Playing Catch-up

For the past 46 years I’ve been playing catch-up.  That’s how long I’ve been a member of the Church.  I was baptized and became a member just 20 days before my 20th birthday.  Consequently I missed out on Primary, Young Men’s, Aaronic Priesthood ordinations, scouting, seminary, and a mission.

I’m afraid that we’re all too prone to take our blessings and our Church advantages for granted.  Think of the advantage it is to be a child attending Primary.  That child periodically has to give talks in front of large groups.  He grows up knowing he can do that.  It’s no big deal.

I didn’t have that.  As a teenager I was terrified whenever I had to open my mouth when more than three people were present.  If I knew I had to give a talk in class the next day, I’d skip school.  I was so nervous and agitated when I spoke that one LDS boy said, “When Kerns gets up to speak, I find something else to do.”  He was our high school student body president.  The student body president year after year at my high school was always LDS.  It was no accident.  Because of their training in Primary, LDS young people are not afraid to be in front of large groups.

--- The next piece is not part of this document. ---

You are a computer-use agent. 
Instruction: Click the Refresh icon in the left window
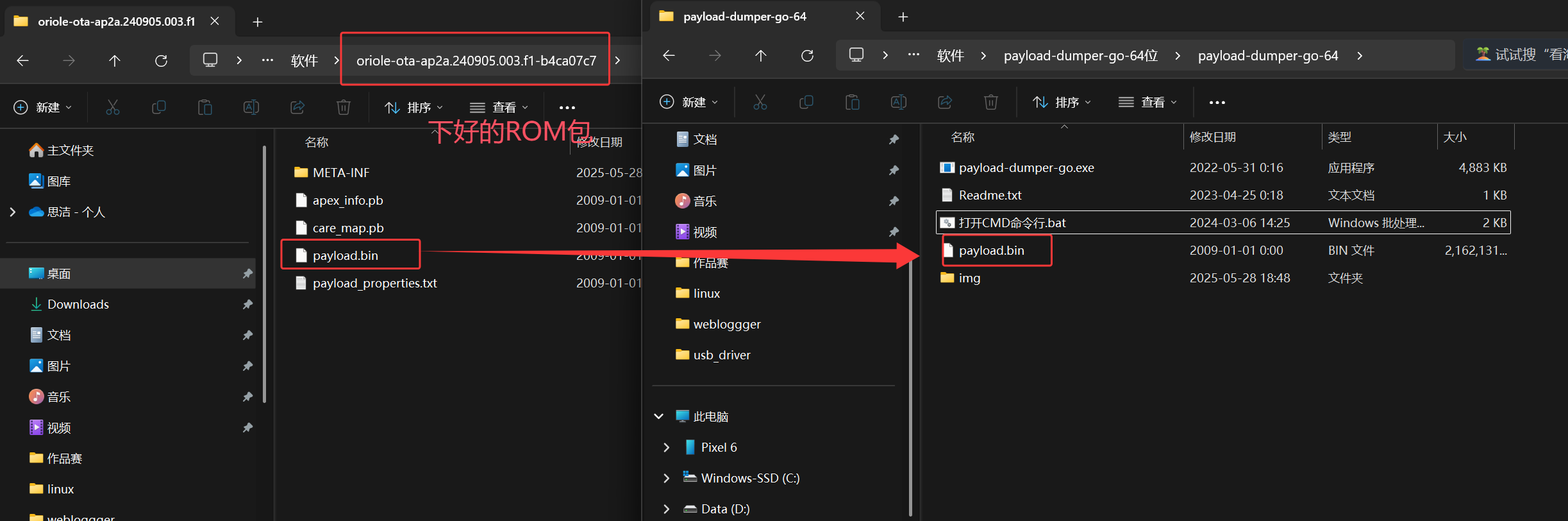(x=161, y=61)
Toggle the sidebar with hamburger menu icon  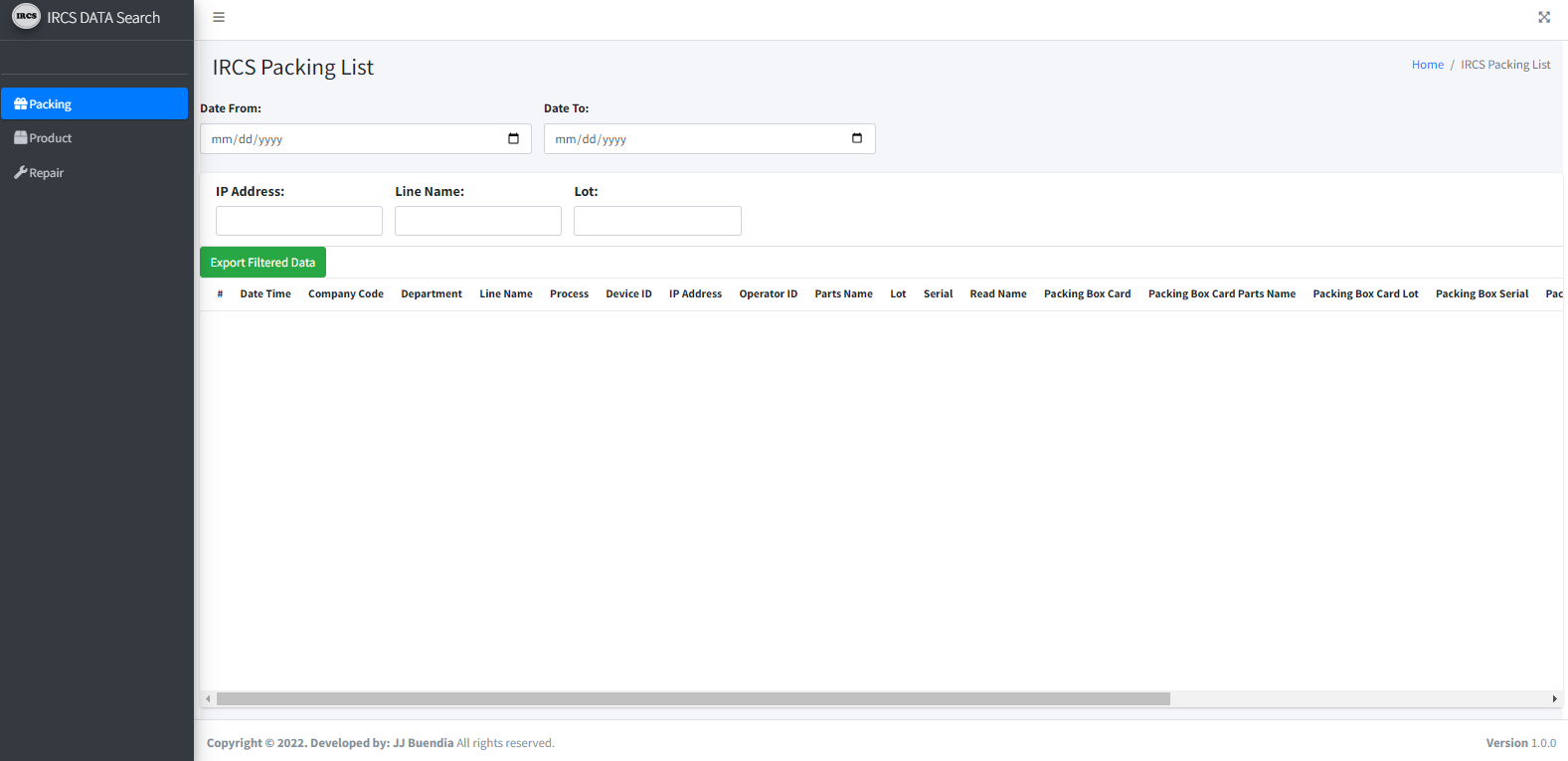pos(219,17)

It required a huge effort for me to overcome my shyness.  The first calling I had in the Church was as a Primary teacher.  I taught Guide Patrol, the eleven-year-old boys.  I loved them.  They taught me.  I’ve served many times as a Primary teacher.  I’ve been through the lessons.  After many years of adulthood, I finally caught up with the eleven-year-old boys that I taught as a 20-year-old.

I never once got to attend Mutual and Young Men’s.  I’ve since served in every advisory capacity in the Young Men’s organization from deacon’s quorum advisor and scoutmaster to Young Men’s president.

I’ve never been a Boy Scout.  I can never make the rank of Eagle.  The time is past.  All six of my sons are Eagle Scouts, though.  I’m proud of them for that.  Their achievements lighten my regrets.

I’ll never be ordained a deacon.  I was a 20-year-old teacher, priest, and elder, having been successively ordained to all three offices in the same year.

Missing out on seminary was huge.  The knowledge possessed by a graduate of seminary far surpasses that of any minister, pastor, or pope in any other church.  I read every Church book I could get my hands on.  I read all of the scriptures many times.  I taught early morning seminary for seven years.  As I completed my 4th year I asked if I might receive a diploma and graduate with my students.  It was allowed.  I was in my mid-forties when I finally graduated from seminary.

I was baptized just 13 days before I was inducted into the U.S. Navy for a 4-year stint.  I was married before I was discharged.  Consequently I never got to serve a mission.  I’m 66 years old now.  In a little over three months I’ll be in Vanuatu serving my first full-time mission.  It’s been a long time coming, but I’ll have the advantage of doing it with the perfect companion.

All my life I’ve been playing catch-up.  A few things I’ll never be able to do.  The journey has been glorious.  I’m grateful that I’ve been able to learn, to serve, to repent, and to get to where I need to be.  I’m most grateful that I’ve been in a position to see to it that each of my 10 children has been able to do at the proper times the things that I didn’t have the opportunity to do.  Each of them is far ahead of me when I was their age.  What a huge blessing that is.

The only advantage I have over my children is a perspective that makes me less likely to take all of this for granted.  I hope that none of them ever do.